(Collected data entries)
§

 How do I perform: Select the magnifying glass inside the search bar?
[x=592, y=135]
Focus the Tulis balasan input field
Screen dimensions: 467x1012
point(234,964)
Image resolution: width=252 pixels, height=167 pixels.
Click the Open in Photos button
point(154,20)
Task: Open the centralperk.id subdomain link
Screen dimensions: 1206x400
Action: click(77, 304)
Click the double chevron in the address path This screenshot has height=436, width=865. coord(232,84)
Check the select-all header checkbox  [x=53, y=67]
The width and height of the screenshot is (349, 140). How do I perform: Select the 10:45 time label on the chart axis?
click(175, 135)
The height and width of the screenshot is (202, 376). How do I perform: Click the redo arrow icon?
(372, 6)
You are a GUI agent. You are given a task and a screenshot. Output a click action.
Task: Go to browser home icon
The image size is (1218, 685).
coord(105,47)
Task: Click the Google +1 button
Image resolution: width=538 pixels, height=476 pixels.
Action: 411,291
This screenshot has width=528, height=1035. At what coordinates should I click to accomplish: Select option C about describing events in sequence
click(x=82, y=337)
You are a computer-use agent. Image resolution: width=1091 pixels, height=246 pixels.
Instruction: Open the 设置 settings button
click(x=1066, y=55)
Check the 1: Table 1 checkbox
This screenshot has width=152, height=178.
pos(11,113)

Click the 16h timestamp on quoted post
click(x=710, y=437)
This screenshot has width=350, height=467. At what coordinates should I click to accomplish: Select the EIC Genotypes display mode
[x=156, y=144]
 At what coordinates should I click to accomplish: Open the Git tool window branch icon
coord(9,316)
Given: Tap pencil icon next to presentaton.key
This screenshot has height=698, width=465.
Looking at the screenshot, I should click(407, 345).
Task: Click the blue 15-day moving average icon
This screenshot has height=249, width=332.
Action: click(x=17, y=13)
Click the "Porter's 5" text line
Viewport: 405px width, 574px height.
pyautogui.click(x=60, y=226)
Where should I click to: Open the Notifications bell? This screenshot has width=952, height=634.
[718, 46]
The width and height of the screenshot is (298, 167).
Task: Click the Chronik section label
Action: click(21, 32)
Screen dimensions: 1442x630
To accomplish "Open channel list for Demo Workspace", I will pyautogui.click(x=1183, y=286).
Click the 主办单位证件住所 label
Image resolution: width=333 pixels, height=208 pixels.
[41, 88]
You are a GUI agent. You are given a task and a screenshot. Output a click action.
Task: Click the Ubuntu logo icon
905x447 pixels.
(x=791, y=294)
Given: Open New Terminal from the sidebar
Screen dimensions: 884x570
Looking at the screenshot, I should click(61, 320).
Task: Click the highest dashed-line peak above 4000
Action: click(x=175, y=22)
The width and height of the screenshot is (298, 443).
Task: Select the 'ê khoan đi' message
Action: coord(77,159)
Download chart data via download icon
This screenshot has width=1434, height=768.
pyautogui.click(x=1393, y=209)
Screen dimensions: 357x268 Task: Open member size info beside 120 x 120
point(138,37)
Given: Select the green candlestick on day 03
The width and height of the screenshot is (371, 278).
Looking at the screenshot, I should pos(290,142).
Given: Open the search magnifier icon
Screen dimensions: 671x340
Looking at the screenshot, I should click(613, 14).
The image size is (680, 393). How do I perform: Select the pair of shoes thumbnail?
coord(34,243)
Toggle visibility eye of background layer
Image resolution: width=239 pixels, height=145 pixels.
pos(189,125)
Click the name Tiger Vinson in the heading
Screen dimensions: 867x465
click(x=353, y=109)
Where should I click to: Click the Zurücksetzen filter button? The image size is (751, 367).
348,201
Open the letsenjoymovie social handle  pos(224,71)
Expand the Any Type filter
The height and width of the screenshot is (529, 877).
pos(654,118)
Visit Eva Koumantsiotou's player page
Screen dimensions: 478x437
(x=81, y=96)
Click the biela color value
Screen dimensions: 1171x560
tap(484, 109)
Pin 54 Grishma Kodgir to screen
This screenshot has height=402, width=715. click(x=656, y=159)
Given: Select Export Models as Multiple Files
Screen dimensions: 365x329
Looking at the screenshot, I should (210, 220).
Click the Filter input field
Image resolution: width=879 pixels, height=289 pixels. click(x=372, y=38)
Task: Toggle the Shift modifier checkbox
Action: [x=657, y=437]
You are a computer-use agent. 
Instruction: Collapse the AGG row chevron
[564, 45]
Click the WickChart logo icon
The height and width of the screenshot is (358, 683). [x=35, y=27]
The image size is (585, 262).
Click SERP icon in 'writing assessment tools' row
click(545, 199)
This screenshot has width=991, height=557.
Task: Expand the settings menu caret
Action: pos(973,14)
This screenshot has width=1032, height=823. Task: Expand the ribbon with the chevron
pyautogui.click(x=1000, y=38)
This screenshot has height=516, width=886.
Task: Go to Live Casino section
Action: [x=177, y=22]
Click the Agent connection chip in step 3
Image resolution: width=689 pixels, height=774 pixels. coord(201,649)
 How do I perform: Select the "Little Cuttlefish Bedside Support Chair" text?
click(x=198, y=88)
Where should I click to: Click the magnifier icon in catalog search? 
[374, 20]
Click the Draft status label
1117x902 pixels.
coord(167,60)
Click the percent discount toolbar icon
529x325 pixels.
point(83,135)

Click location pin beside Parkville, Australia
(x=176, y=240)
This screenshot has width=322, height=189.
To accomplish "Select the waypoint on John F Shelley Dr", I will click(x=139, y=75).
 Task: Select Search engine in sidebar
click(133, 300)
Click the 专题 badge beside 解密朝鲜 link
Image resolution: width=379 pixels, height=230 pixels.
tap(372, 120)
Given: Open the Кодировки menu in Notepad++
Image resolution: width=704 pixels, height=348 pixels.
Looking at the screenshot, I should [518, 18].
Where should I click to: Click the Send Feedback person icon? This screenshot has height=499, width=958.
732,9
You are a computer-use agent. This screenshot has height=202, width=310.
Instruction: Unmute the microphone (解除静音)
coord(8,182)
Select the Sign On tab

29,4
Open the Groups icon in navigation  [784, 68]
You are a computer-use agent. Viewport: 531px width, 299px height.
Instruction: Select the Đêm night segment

§

• _Exercise details_:
Using the data above, reproduce every line exactly.

• _Solution for this exercise_:
 How do I perform: Select the magnifying glass inside the search bar?
[x=592, y=135]
Focus the Tulis balasan input field
Screen dimensions: 467x1012
point(234,964)
Image resolution: width=252 pixels, height=167 pixels.
Click the Open in Photos button
point(154,20)
Task: Open the centralperk.id subdomain link
Screen dimensions: 1206x400
Action: click(77, 304)
Click the double chevron in the address path This screenshot has height=436, width=865. coord(232,84)
Check the select-all header checkbox  [x=53, y=67]
The width and height of the screenshot is (349, 140). How do I perform: Select the 10:45 time label on the chart axis?
click(175, 135)
The height and width of the screenshot is (202, 376). How do I perform: Click the redo arrow icon?
(372, 6)
You are a GUI agent. You are given a task and a screenshot. Output a click action.
Task: Go to browser home icon
The image size is (1218, 685).
coord(105,47)
Task: Click the Google +1 button
Image resolution: width=538 pixels, height=476 pixels.
Action: 411,291
This screenshot has width=528, height=1035. At what coordinates should I click to accomplish: Select option C about describing events in sequence
click(x=82, y=337)
You are a computer-use agent. Image resolution: width=1091 pixels, height=246 pixels.
Instruction: Open the 设置 settings button
click(x=1066, y=55)
Check the 1: Table 1 checkbox
This screenshot has width=152, height=178.
pos(11,113)

Click the 16h timestamp on quoted post
click(x=710, y=437)
This screenshot has width=350, height=467. At what coordinates should I click to accomplish: Select the EIC Genotypes display mode
[x=156, y=144]
 At what coordinates should I click to accomplish: Open the Git tool window branch icon
coord(9,316)
Given: Tap pencil icon next to presentaton.key
This screenshot has height=698, width=465.
Looking at the screenshot, I should click(407, 345).
Task: Click the blue 15-day moving average icon
This screenshot has height=249, width=332.
Action: click(x=17, y=13)
Click the "Porter's 5" text line
Viewport: 405px width, 574px height.
pyautogui.click(x=60, y=226)
Where should I click to: Open the Notifications bell? This screenshot has width=952, height=634.
[718, 46]
The width and height of the screenshot is (298, 167).
Task: Click the Chronik section label
Action: click(21, 32)
Screen dimensions: 1442x630
To accomplish "Open channel list for Demo Workspace", I will pyautogui.click(x=1183, y=286).
Click the 主办单位证件住所 label
Image resolution: width=333 pixels, height=208 pixels.
[41, 88]
You are a GUI agent. You are given a task and a screenshot. Output a click action.
Task: Click the Ubuntu logo icon
905x447 pixels.
(x=791, y=294)
Given: Open New Terminal from the sidebar
Screen dimensions: 884x570
Looking at the screenshot, I should click(61, 320).
Task: Click the highest dashed-line peak above 4000
Action: click(x=175, y=22)
The width and height of the screenshot is (298, 443).
Task: Select the 'ê khoan đi' message
Action: coord(77,159)
Download chart data via download icon
This screenshot has width=1434, height=768.
pyautogui.click(x=1393, y=209)
Screen dimensions: 357x268 Task: Open member size info beside 120 x 120
point(138,37)
Given: Select the green candlestick on day 03
The width and height of the screenshot is (371, 278).
Looking at the screenshot, I should pos(290,142).
Given: Open the search magnifier icon
Screen dimensions: 671x340
Looking at the screenshot, I should click(613, 14).
The image size is (680, 393). How do I perform: Select the pair of shoes thumbnail?
coord(34,243)
Toggle visibility eye of background layer
Image resolution: width=239 pixels, height=145 pixels.
pos(189,125)
Click the name Tiger Vinson in the heading
Screen dimensions: 867x465
click(x=353, y=109)
Where should I click to: Click the Zurücksetzen filter button? The image size is (751, 367).
348,201
Open the letsenjoymovie social handle  pos(224,71)
Expand the Any Type filter
The height and width of the screenshot is (529, 877).
pos(654,118)
Visit Eva Koumantsiotou's player page
Screen dimensions: 478x437
(x=81, y=96)
Click the biela color value
Screen dimensions: 1171x560
tap(484, 109)
Pin 54 Grishma Kodgir to screen
This screenshot has height=402, width=715. click(x=656, y=159)
Given: Select Export Models as Multiple Files
Screen dimensions: 365x329
Looking at the screenshot, I should (210, 220).
Click the Filter input field
Image resolution: width=879 pixels, height=289 pixels. click(x=372, y=38)
Task: Toggle the Shift modifier checkbox
Action: [x=657, y=437]
You are a computer-use agent. 
Instruction: Collapse the AGG row chevron
[564, 45]
Click the WickChart logo icon
The height and width of the screenshot is (358, 683). [x=35, y=27]
The image size is (585, 262).
Click SERP icon in 'writing assessment tools' row
click(545, 199)
This screenshot has width=991, height=557.
Task: Expand the settings menu caret
Action: pos(973,14)
This screenshot has width=1032, height=823. Task: Expand the ribbon with the chevron
pyautogui.click(x=1000, y=38)
This screenshot has height=516, width=886.
Task: Go to Live Casino section
Action: [x=177, y=22]
Click the Agent connection chip in step 3
Image resolution: width=689 pixels, height=774 pixels. coord(201,649)
 How do I perform: Select the "Little Cuttlefish Bedside Support Chair" text?
click(x=198, y=88)
Where should I click to: Click the magnifier icon in catalog search? 
[374, 20]
Click the Draft status label
1117x902 pixels.
coord(167,60)
Click the percent discount toolbar icon
529x325 pixels.
point(83,135)

Click location pin beside Parkville, Australia
(x=176, y=240)
This screenshot has width=322, height=189.
To accomplish "Select the waypoint on John F Shelley Dr", I will click(x=139, y=75).
 Task: Select Search engine in sidebar
click(133, 300)
Click the 专题 badge beside 解密朝鲜 link
Image resolution: width=379 pixels, height=230 pixels.
tap(372, 120)
Given: Open the Кодировки menu in Notepad++
Image resolution: width=704 pixels, height=348 pixels.
Looking at the screenshot, I should [518, 18].
Where should I click to: Click the Send Feedback person icon? This screenshot has height=499, width=958.
732,9
You are a computer-use agent. This screenshot has height=202, width=310.
Instruction: Unmute the microphone (解除静音)
coord(8,182)
Select the Sign On tab

29,4
Open the Groups icon in navigation  [784, 68]
You are a computer-use agent. Viewport: 531px width, 299px height.
Instruction: Select the Đêm night segment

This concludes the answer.